Updated on: 23 March,2016 03:02 PM IST  | 
Agencies |

Just as we often form fast opinions about each other's personalities, especially when it comes to negative traits, 15-month-old infants also form similar generalisations about others and make attempts to appease adults they consider prone to anger, a study says

How babies deal with angry adults!

Washington: Just as we often form fast opinions about each other's personalities, especially when it comes to negative traits, 15-month-old infants also form similar generalisations about others and make attempts to appease adults they consider prone to anger, a study says.


"Our research suggests that babies will do whatever they can to avoid being the target of anger," said lead study author Betty Repacholi from the University of Washington.


How babies deal with angry adults!
Representational picture


"At this young of an age, they have already worked out a way to stay safe.

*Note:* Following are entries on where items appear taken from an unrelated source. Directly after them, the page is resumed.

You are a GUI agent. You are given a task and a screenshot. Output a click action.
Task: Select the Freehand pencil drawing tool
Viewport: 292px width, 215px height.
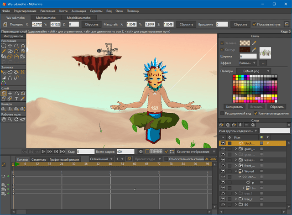click(4, 51)
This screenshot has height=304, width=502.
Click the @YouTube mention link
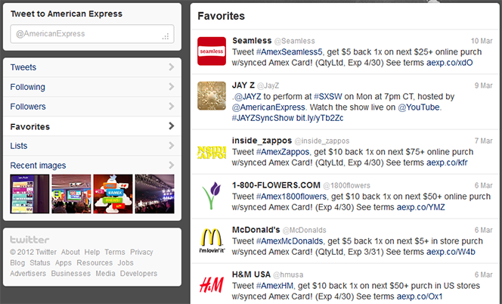(419, 107)
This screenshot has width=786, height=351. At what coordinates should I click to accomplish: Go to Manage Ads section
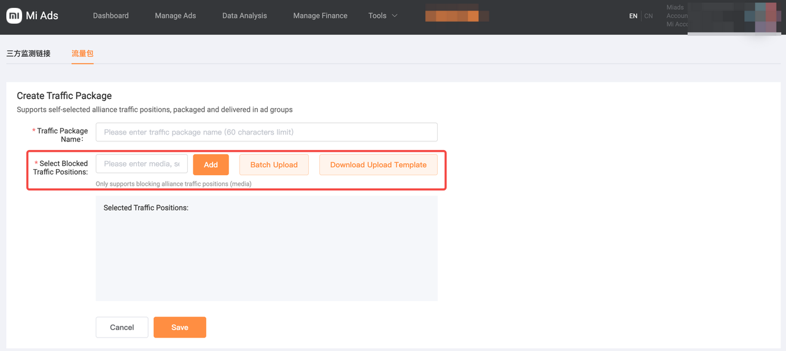click(175, 16)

It's a smart, adaptive response," Repacholi said.

The study involving over 200 infants showed that 15-month-old babies generalise an adult's angry behaviour even if the social context has changed.

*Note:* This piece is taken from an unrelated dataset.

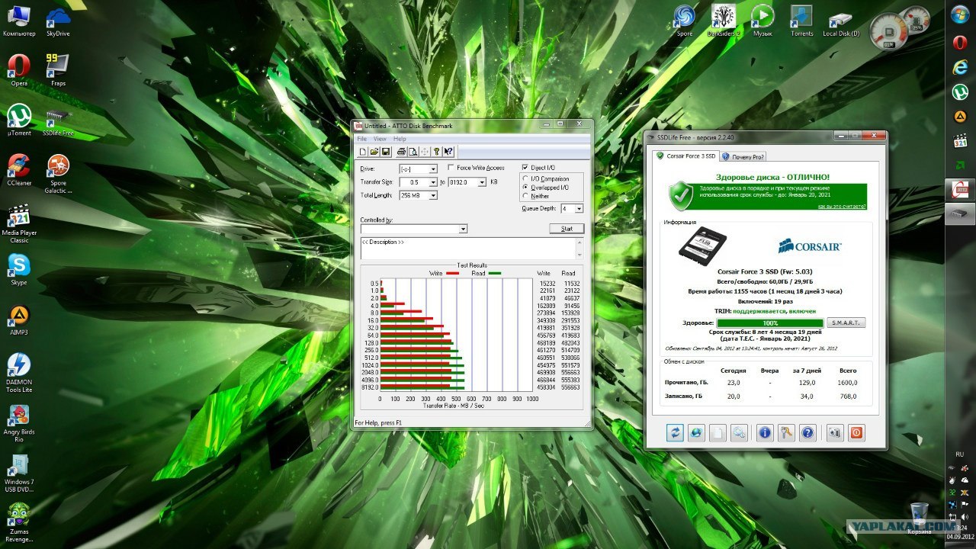Click the Print icon in ATTO toolbar

click(x=401, y=152)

The researchers wanted to see how exposing babies to an unfamiliar adult's anger toward another adult would affect the babies' behavior in a new situation. Do the babies assume that the initial negative encounters would happen again?

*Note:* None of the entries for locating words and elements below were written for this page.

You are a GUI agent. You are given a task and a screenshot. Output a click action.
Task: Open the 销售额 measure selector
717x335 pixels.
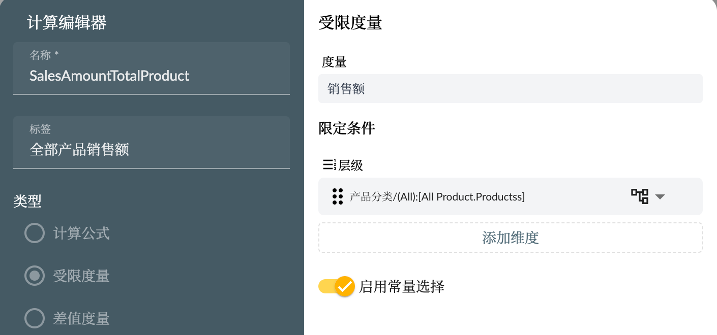coord(510,88)
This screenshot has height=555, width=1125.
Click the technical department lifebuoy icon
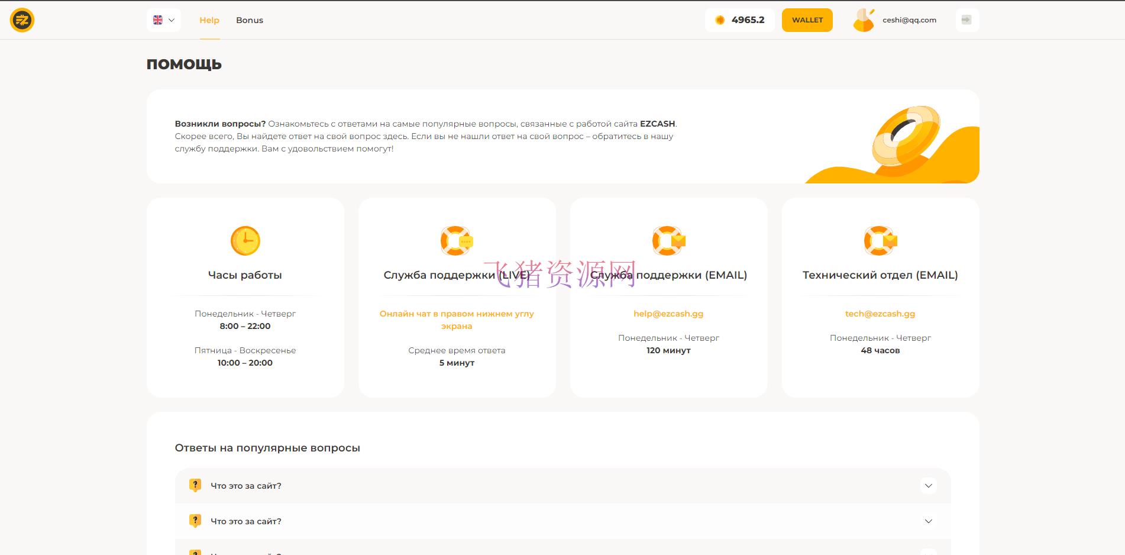880,241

"We wanted to see if babies would treat the anger they had seen before as a one-off event or whether they see it as being part of the person's character," Repacholi said.

"Our research shows that babies are carefully paying attention to the emotional reactions of adults," study co-author Andrew Meltzoff from University of Washington noted.

"Babies make snap judgments as to whether an adult is anger-prone. They pigeon-hole adults more quickly than we thought," Meltzoff pointed out.

The findings were published in the journal Developmental Psychology.

"The babies are 'emotion detectives.' They watch and listen to our emotions, remember how we acted in the past, and use this to predict how we will act in the future. How long these first impressions last is an important question," Meltzoff noted.